10 Replies Latest reply on Mar 2, 2010 8:07 AM by oshafie

    Backfill data in non-chrono order


      Hi all,


      I've got a system (3.4.380.36) that I'm testing some programs that back fill data.  A test system, natually.  I'm filling data from Dec-2008 for the entire year of 2009.


      I had a look at the KB article on backfilling data and the source data isn't in a format that can be easily imported with piconfig.  The data is in XML files, sliced by calendar day where 9 tags for a site for a given collection time are in a single XML record.  Consecutive XML records represent chronological data throughout the day.
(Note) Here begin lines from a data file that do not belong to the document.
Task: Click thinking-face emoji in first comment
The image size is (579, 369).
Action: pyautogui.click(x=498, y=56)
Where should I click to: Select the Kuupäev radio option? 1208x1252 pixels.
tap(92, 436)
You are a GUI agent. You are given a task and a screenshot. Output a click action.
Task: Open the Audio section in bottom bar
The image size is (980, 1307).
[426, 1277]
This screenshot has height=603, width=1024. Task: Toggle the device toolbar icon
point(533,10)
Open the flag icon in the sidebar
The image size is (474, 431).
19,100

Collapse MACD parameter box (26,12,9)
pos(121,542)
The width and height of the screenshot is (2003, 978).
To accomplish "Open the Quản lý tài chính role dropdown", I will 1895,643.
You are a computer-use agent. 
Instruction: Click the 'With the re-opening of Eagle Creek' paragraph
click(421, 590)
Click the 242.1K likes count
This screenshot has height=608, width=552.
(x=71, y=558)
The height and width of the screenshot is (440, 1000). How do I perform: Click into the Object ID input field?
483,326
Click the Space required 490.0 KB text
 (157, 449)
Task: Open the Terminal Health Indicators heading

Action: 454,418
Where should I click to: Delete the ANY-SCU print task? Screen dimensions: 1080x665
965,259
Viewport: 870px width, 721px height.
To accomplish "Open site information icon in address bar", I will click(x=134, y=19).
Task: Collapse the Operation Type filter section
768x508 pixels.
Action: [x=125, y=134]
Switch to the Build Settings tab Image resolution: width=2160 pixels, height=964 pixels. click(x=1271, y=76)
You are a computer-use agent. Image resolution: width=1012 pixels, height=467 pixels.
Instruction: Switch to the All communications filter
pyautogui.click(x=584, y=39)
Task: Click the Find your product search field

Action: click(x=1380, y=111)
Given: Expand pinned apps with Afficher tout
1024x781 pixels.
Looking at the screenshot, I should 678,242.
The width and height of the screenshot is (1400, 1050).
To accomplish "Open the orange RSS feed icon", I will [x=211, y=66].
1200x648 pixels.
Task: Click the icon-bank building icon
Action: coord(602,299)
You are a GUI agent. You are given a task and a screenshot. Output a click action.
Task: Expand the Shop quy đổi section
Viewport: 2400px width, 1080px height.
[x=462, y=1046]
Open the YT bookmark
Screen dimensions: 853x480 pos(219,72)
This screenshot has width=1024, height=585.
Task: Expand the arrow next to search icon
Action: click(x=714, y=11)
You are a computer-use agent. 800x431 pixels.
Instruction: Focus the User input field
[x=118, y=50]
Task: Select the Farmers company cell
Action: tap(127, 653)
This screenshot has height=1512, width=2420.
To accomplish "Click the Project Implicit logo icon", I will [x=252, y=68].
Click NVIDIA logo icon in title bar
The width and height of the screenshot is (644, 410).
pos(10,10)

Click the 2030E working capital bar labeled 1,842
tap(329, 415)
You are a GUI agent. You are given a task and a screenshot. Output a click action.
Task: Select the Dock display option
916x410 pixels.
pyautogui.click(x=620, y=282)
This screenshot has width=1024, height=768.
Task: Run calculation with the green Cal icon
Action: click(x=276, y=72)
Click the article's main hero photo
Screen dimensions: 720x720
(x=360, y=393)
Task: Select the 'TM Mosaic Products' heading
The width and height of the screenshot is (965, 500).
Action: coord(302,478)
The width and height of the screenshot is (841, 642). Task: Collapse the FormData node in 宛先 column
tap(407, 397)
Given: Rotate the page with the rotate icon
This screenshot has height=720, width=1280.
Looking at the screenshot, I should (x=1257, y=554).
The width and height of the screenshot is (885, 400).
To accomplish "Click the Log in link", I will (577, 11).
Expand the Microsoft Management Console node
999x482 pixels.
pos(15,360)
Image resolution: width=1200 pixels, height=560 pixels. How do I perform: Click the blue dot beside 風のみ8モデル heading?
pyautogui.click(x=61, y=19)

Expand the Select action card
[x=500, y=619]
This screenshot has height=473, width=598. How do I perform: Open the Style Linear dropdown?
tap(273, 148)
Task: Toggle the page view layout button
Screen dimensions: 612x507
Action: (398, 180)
      I created a dynamic archive file to cover 01-Dec-08 through 01-Jan-10.  I created all the tags I needed for two sites - each site having 9 tags.  I deleted the initial 'Pt Created' archive event for each tag.  When I went and attempted to load the data for a site, I see archive history for awhile, then I end up only seeing the last value sent from the PISDK program in the archive, and no previous history. 


      I am watching the snapshot and archive stats and it appears I'm getting an accumulation of 'Out of Order Events', which couldn't cause a problem- just bypasses compression...?


      It seems like I get different results in different cases.  I had the entire year loaded for one site and when I went and loaded the another site for thesame timeframe and again I only got the last value sent.


      I'm attacking this from server-side first, then I'll see if this is a PI-SDK programming issue.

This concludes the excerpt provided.